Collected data
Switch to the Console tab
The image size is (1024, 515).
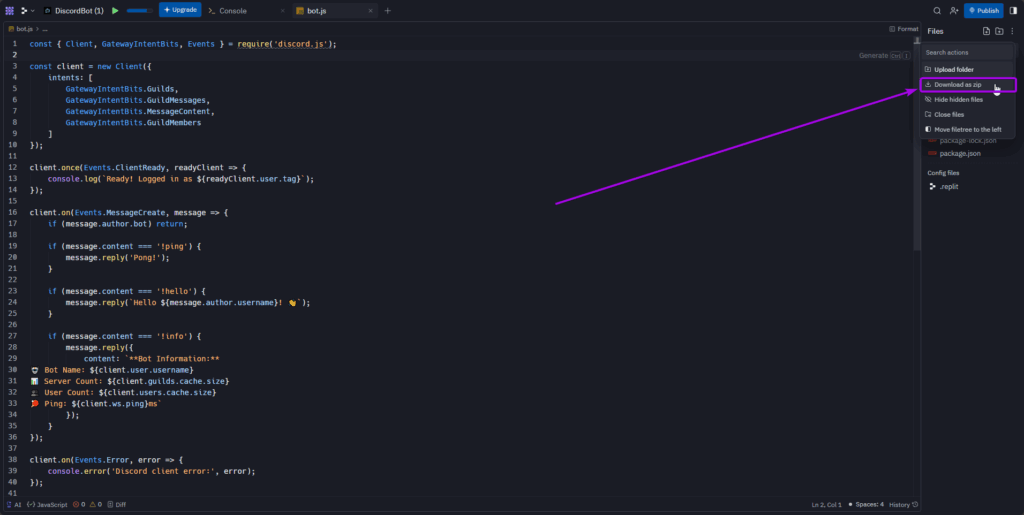point(232,10)
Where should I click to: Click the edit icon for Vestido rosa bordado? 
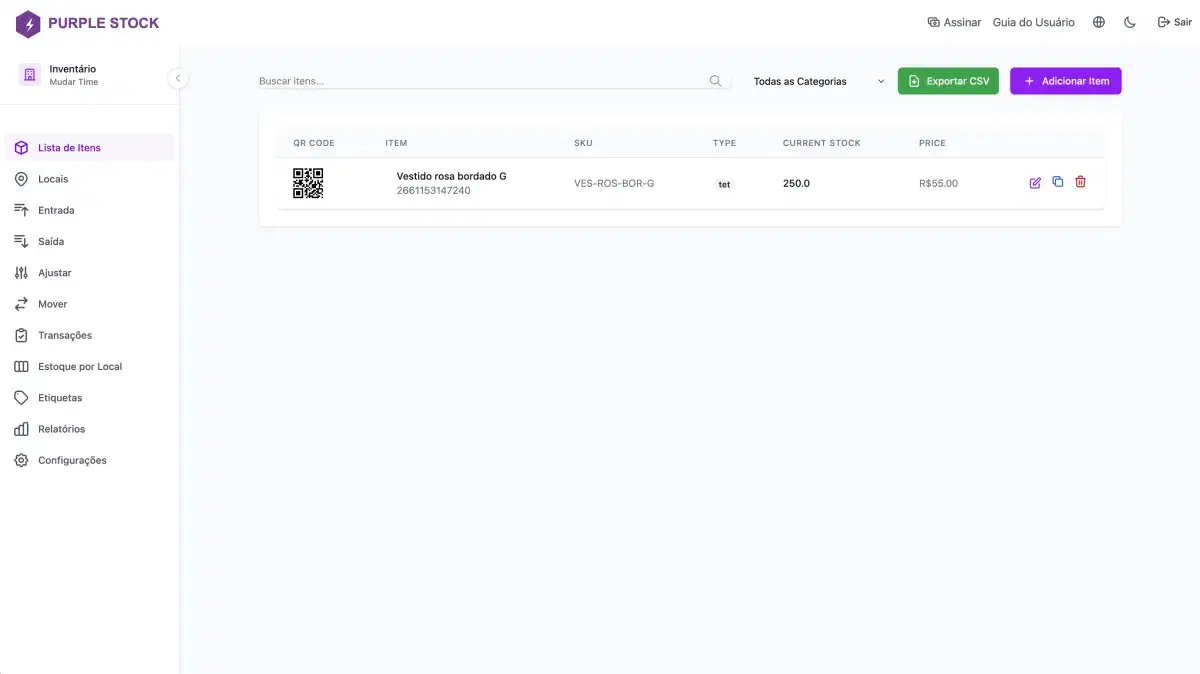tap(1035, 182)
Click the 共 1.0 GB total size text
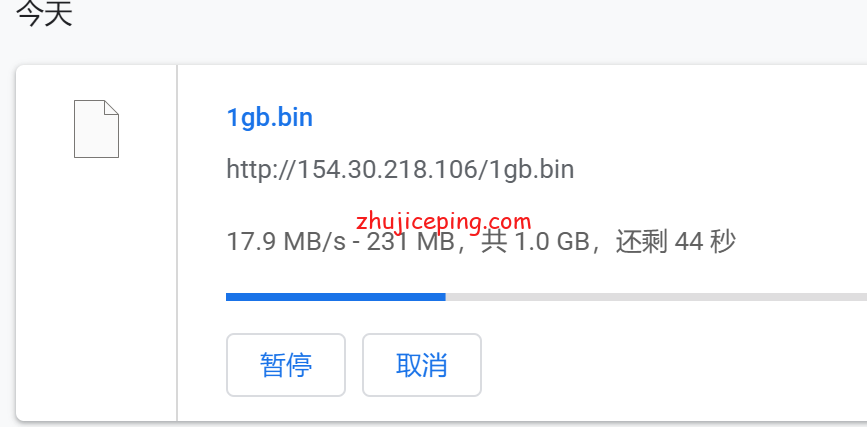867x427 pixels. coord(535,242)
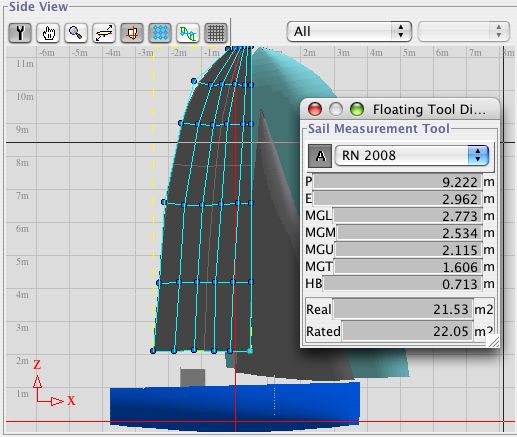Toggle the blue control-point mesh icon

coord(160,33)
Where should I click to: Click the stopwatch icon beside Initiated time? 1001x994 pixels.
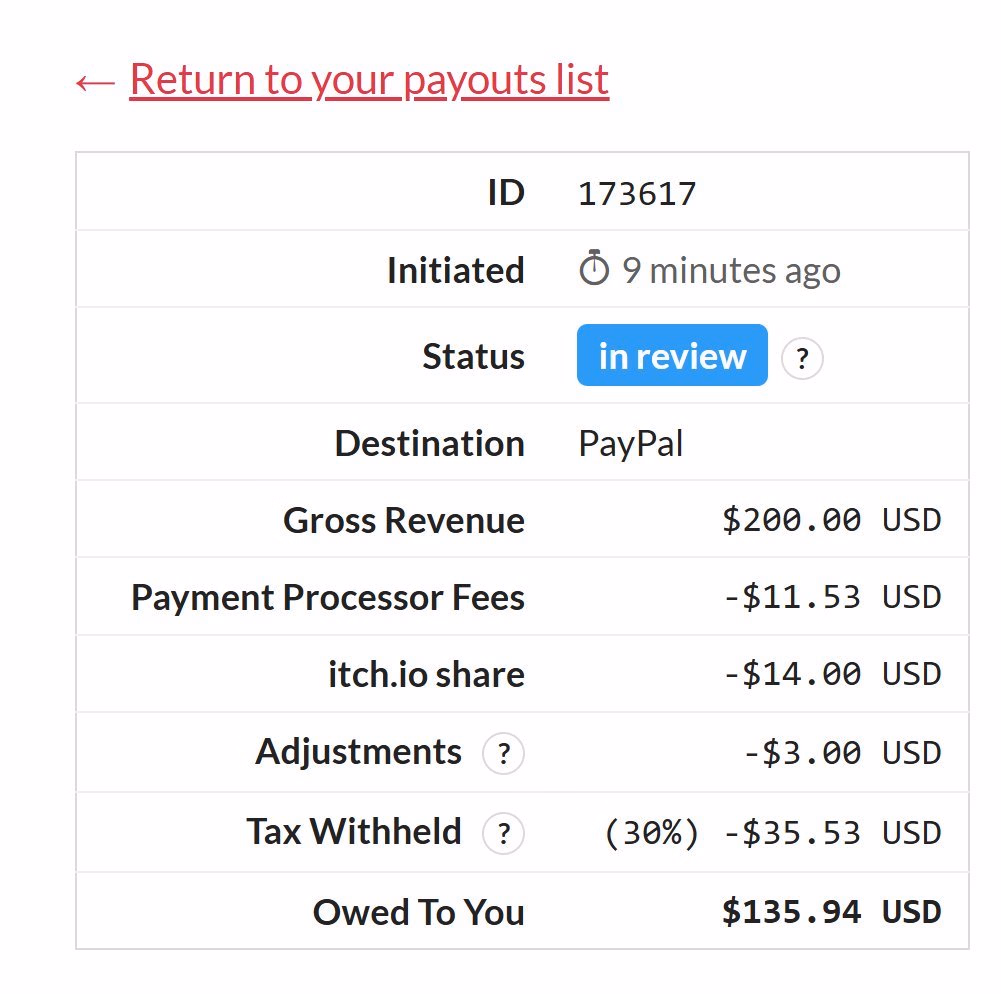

◆ The problem ◆
Starting with the line that contains "The image size is (1024, 515).", print every remaining line of the records above, exactly as it stands. Do not print the pictures.

◆ Expected answer ◆
The image size is (1024, 515).
point(232,10)
Where should I click to: Click the edit icon for Vestido rosa bordado? 
tap(1035, 182)
Click the 共 1.0 GB total size text
867x427 pixels. coord(535,242)
Toggle the blue control-point mesh icon

coord(160,33)
Where should I click to: Click the stopwatch icon beside Initiated time? 1001x994 pixels.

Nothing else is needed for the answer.